How deep should bulbs be planted seems to be the eternal question. A good guideline is three times the length of the bulb. If the bulb is 2 inches long, plant it 6 inches deep. These are simple guidelines – if you have planting instructions follow those.
A nice way to keep flowers in the garden is to layer bulbs that bloom at different times. This is sometimes called the lasagna method. This is a technique that works well with container gardening. To layer bulbs, do the following:
- Provide a layer of potting soil for a planting depth of about 8 inches (don’t use garden soil)
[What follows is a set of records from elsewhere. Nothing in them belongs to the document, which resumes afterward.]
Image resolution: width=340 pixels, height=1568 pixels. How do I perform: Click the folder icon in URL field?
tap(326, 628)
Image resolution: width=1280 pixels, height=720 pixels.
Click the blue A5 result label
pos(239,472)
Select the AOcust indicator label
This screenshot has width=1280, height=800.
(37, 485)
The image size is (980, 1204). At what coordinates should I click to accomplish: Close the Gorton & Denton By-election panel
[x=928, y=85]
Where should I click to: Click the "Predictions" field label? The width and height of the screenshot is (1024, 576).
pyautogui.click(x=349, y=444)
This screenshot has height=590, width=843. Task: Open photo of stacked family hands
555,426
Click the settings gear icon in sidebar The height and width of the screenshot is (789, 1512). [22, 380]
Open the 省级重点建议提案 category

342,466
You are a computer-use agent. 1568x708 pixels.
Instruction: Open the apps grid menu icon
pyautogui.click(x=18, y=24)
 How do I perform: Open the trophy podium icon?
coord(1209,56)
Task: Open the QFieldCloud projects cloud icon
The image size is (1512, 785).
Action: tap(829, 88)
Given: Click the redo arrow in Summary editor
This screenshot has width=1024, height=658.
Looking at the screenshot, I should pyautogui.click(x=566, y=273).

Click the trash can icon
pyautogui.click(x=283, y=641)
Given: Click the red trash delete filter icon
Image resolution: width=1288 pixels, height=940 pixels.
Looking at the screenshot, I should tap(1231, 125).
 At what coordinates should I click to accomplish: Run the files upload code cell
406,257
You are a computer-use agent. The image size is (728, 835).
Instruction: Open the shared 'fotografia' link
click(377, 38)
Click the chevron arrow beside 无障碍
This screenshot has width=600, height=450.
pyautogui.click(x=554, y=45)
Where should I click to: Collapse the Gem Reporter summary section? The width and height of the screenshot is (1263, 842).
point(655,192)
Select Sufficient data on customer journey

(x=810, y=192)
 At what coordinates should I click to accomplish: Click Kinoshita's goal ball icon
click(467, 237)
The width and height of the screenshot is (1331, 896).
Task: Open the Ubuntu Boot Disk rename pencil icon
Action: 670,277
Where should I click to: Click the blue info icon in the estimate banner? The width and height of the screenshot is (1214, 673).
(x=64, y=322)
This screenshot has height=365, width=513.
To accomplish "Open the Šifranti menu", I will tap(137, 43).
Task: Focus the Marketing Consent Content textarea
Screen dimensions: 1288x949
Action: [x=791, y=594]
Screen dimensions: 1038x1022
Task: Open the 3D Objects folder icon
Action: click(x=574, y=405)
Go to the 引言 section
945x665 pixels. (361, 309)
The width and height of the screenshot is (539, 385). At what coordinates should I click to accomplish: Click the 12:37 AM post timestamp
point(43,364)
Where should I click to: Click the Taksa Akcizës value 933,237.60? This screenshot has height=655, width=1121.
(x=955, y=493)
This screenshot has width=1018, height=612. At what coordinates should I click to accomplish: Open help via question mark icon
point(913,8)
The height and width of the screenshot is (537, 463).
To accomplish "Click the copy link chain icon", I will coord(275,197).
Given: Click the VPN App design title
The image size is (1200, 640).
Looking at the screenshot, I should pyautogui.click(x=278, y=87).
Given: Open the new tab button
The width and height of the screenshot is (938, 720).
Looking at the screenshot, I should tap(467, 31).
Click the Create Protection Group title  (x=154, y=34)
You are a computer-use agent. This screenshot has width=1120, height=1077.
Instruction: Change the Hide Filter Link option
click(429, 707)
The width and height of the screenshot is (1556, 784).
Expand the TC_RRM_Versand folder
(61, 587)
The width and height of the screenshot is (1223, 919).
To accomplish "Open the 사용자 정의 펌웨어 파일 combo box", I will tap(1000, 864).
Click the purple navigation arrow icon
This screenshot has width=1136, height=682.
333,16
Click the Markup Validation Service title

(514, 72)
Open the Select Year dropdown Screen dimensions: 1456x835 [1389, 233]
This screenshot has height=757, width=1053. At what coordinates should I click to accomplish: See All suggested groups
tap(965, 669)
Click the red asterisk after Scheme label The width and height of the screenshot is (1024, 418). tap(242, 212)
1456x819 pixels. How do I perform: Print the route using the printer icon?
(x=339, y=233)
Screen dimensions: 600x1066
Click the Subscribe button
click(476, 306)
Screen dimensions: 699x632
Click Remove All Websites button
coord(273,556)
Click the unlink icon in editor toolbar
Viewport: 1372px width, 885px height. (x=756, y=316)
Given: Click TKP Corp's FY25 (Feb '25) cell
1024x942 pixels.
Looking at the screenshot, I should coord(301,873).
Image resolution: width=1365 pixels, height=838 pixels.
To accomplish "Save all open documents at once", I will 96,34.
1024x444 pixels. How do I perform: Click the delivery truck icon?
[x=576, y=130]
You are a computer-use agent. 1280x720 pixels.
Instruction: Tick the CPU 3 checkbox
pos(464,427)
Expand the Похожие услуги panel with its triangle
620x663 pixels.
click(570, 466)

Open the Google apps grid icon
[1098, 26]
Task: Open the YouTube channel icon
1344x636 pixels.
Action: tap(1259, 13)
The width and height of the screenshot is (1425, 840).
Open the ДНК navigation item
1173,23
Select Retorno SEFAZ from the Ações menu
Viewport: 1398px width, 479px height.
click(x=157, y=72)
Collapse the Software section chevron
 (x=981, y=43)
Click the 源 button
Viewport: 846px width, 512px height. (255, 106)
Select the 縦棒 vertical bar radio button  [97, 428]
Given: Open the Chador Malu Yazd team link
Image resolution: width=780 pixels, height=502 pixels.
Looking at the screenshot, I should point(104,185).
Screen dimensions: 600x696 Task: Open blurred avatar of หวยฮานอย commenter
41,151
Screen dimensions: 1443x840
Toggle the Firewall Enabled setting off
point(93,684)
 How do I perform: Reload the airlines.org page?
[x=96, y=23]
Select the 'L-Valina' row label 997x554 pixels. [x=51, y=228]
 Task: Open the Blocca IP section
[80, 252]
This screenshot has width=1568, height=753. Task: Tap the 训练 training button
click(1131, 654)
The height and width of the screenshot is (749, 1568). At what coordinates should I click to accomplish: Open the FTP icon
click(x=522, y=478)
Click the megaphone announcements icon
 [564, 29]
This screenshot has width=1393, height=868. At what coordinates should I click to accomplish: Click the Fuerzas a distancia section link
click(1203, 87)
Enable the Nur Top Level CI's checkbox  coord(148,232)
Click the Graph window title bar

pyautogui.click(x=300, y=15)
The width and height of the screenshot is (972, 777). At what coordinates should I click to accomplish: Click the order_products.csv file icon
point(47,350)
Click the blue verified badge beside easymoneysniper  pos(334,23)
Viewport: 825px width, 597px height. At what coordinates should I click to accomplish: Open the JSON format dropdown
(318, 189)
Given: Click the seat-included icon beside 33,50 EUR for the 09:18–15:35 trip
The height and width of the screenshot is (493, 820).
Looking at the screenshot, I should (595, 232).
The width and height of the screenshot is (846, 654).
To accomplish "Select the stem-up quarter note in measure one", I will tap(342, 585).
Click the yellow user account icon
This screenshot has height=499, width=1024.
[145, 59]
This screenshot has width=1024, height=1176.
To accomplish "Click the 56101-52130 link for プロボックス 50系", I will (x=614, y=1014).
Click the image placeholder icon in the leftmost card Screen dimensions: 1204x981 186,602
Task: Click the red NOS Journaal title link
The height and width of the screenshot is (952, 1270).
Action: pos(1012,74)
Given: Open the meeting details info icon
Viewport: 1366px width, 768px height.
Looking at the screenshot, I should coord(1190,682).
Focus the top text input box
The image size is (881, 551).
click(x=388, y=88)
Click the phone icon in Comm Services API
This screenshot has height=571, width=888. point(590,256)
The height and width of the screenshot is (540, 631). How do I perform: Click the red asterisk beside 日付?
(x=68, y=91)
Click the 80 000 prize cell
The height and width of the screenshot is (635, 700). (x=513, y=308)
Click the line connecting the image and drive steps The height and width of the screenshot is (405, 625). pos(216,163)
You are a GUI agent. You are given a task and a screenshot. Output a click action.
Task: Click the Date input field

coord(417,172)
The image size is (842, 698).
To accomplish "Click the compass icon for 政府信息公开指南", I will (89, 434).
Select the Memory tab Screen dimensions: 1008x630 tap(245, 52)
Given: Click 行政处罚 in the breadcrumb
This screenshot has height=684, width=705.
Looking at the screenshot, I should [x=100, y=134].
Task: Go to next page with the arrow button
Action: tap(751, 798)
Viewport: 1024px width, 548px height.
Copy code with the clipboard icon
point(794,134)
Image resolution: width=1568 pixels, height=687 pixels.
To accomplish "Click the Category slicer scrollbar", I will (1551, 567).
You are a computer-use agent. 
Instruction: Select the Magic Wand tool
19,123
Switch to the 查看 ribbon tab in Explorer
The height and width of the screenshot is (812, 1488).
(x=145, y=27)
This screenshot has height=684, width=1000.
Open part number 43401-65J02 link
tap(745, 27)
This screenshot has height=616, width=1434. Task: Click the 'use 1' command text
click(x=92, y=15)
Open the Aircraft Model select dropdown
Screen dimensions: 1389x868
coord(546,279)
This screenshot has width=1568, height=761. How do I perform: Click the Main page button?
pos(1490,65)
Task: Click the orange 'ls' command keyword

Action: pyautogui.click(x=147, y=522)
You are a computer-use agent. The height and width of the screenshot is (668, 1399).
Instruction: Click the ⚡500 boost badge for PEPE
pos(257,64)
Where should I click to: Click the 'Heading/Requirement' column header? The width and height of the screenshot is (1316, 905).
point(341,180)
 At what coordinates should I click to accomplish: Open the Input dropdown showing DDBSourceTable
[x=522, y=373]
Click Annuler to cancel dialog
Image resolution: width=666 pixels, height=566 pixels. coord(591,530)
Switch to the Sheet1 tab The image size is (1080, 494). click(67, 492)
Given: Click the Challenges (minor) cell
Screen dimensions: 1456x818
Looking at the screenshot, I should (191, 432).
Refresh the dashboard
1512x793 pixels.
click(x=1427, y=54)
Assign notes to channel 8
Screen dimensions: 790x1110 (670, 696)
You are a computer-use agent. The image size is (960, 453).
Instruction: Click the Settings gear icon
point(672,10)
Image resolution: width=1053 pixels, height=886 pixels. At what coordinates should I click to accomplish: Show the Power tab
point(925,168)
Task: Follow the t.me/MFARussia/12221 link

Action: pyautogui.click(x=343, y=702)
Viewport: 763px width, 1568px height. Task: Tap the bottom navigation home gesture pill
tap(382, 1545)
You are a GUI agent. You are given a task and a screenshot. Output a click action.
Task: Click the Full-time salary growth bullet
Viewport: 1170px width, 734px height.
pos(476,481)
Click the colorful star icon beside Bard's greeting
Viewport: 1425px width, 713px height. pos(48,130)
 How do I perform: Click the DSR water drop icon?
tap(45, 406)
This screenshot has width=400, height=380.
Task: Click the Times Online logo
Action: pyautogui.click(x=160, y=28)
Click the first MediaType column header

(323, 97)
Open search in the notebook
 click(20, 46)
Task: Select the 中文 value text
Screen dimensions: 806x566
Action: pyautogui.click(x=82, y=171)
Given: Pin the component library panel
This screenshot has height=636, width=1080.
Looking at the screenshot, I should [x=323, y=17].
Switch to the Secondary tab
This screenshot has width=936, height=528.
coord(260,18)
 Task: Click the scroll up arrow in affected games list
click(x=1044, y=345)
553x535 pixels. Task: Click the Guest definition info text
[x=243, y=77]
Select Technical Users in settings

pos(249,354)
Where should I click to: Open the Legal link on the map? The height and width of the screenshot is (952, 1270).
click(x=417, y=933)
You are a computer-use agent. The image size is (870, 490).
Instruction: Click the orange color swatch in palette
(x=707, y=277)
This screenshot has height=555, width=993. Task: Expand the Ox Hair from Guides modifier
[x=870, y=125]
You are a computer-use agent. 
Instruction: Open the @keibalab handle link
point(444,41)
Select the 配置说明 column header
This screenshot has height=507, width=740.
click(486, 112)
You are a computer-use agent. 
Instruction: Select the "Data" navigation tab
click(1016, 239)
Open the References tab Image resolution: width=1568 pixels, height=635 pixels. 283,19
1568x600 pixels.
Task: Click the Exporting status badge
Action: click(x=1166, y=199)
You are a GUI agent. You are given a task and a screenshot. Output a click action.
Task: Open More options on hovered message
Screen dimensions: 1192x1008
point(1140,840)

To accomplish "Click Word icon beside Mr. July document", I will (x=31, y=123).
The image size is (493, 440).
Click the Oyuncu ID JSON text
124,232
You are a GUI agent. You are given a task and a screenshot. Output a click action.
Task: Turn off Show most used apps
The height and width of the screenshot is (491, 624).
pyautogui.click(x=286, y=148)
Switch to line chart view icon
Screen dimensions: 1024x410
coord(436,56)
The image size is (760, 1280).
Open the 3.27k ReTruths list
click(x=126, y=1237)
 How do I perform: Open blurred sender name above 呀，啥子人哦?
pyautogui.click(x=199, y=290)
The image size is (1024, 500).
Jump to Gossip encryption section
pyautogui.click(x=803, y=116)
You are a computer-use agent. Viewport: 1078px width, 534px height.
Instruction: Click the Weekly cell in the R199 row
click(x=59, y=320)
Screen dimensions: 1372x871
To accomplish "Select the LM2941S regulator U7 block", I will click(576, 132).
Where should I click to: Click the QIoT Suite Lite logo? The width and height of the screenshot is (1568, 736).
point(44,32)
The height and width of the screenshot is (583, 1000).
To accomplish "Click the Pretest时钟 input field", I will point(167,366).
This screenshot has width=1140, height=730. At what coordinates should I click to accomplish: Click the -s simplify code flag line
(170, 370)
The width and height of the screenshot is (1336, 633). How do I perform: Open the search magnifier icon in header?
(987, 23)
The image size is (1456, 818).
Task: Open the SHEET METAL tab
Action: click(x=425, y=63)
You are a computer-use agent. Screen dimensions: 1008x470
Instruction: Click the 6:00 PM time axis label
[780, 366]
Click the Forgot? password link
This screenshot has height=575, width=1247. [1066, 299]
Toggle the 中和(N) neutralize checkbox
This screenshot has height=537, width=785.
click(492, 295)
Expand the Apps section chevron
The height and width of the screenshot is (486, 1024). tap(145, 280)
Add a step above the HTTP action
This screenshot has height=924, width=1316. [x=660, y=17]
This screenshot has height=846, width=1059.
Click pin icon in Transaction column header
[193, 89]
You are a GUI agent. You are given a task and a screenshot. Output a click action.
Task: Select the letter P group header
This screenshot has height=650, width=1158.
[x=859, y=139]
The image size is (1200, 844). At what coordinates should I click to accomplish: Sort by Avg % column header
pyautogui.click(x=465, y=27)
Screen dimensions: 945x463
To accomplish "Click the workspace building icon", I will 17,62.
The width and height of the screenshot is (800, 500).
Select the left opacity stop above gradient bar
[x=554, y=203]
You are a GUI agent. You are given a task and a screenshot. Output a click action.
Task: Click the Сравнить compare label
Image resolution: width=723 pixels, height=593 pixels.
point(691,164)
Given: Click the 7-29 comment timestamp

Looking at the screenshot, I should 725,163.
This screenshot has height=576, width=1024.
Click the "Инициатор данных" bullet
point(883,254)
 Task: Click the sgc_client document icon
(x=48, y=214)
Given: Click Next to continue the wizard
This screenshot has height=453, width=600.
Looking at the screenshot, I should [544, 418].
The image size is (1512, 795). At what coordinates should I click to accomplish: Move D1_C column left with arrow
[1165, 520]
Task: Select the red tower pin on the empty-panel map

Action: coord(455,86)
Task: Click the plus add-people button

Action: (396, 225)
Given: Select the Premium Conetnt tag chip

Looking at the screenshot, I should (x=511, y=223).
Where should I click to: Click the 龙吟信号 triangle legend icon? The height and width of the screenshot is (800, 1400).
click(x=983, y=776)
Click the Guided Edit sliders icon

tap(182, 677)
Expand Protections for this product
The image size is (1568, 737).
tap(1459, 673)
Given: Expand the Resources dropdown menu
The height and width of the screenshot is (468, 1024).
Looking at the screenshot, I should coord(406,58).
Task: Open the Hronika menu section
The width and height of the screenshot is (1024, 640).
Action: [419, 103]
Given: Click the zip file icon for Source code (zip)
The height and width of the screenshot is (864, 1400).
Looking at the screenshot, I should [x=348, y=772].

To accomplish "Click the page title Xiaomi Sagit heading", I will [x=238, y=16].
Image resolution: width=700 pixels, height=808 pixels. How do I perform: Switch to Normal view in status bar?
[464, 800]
- Plant late-spring-blooming bulbs
- Apply another layer of potting soil for a planting depth of about 6 inches
- Plant mid-spring-blooming bulbs
- Apply a layer of potting soil for a planting depth of about 4 inches
- Add early blooming bulbs
- Add a layer of potting soil for a planting depth of about 2 inches
- Add more early-blooming bulbs
- Top with more potting soil and a thin layer of mulch
- Overplant with seasonal annuals while waiting for the bulbs to bloom
You can adjust the layers when using smaller pots. This method can also be used in your garden supplying flowers over a long period of time.
Be sure to check the planting instructions for your bulb variety, while there are many bulbs that can be planted immediately, others require a certain number of chill hours for flowers to properly form.
Examples of bulbs that require chill hours in zone 9 include, all tulips, hyacinths, muscari, crocus and alliums
Bulbs that will bloom in zone 9 without pre-chilling include:
Dutch iris, Anemone DeCaen, Anemone St. Brigid, Freesia, Ranunculus, Scilla peruviana and Daffodil varieties suited to warm climates, including Carlton, Erlicheer, Thalia, and Avalanche.
We too often forget about planting bulbs in the fall to get beautiful spring flowers. Now is the time to start the first plantings for those spring flowers we all enjoy so much.